[gpfsug-discuss] Tuning: single client, single thread, small files - native Scale vs NFS

Mon Oct 15 23:34:50 BST 2018

Hi Alexander,

1. >>When writing to GPFS directly I'm able to write ~1800 files / second 
in a test setup. 
>>This is roughly the same on the protocol nodes (NSD client), as well as 
on the ESS IO nodes (NSD server). 

2. >> When writing to the NFS export on the protocol node itself (to avoid 
any network effects) I'm only able to write ~230 files / second.

IMHO #2, writing to the NFS export on the protocol node should be same as 
#1. Protocol node is also a NSD client and when you write from a protocol 
node, it will use the NSD protocol to write to the ESS IO nodes. In #1, 
you cite seeing ~1800 files from protocol node and in #2 you cite seeing 
~230 file/sec which seem to contradict each other. 

>>Writing to the NFS export from another node (now including network 
latency) gives me ~220 files / second.

IMHO, this workload "single client, single thread, small files, single 
directory - tar xf" is synchronous is nature and will result in single 
outstanding file to be sent from the NFS client to the CES node. Hence, 
the performance will be limited by network latency/capability between the 
NFS client and CES node for small IO size (~5KB file size). 

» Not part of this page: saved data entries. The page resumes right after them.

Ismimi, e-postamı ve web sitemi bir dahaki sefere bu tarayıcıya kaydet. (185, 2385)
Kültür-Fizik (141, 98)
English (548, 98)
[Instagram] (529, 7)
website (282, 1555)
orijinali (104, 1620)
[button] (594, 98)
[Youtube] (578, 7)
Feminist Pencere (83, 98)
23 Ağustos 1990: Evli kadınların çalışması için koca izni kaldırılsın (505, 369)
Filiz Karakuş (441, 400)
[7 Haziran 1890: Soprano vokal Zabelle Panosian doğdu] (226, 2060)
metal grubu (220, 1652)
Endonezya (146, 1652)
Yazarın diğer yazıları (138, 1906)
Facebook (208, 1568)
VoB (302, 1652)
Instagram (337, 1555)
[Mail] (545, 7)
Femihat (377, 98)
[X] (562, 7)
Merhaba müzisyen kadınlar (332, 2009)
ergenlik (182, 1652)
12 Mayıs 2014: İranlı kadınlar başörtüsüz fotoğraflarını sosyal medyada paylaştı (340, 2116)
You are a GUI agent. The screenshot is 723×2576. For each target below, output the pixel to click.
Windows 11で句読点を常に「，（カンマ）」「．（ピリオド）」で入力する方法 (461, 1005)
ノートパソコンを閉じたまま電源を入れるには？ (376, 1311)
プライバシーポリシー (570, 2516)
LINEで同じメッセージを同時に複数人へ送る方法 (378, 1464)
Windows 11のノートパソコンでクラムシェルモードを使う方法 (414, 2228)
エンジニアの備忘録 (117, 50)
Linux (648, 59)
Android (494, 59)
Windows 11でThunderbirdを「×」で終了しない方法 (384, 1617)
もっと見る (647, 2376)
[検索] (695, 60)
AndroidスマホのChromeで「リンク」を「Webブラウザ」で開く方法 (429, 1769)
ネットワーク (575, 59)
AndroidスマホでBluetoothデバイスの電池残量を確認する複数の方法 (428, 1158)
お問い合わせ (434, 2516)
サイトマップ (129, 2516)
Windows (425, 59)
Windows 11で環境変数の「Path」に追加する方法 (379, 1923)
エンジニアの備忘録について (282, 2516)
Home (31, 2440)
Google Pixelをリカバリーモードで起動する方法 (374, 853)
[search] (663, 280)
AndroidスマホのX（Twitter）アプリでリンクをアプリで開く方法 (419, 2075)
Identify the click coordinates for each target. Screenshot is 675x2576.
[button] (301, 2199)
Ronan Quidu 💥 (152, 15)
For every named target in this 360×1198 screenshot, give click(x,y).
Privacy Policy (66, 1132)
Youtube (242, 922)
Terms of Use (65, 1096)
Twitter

Also, what is the network interconnect/interface between the NFS client 
and CES node?  Is the network 10GigE since @220 file/s for 5KiB file-size 
will saturate 1 x 10GigE link. 

220 files/sec * 5KiB file size ==> ~1.126 GB/s. 

>> I'm aware that 'the real thing' would be to work with larger files in a 
multithreaded manner from multiple nodes - and that this scenario will 
scale quite well.

Yes, larger file-size + multiple threads + multiple NFS client nodes will 
help to scale performance further by having more NFS I/O requests 
scheduled/pipelined over the network and  processed on the  CES nodes. 

>> I just want to ensure that I'm not missing something obvious over 
reiterating that massage to customers.

Adding NFS experts/team, for advise. 

My two cents.

Best Regards,
-Kums

From:   "Alexander Saupp" <Alexander.Saupp at de.ibm.com>
To:     gpfsug-discuss at spectrumscale.org
Date:   10/15/2018 02:20 PM
Subject:        [gpfsug-discuss] Tuning: single client, single thread, 
small files - native Scale vs NFS
Sent by:        gpfsug-discuss-bounces at spectrumscale.org

Dear Spectrum Scale mailing list,

I'm part of IBM Lab Services - currently i'm having multiple customers 
asking me for optimization of a similar workloads.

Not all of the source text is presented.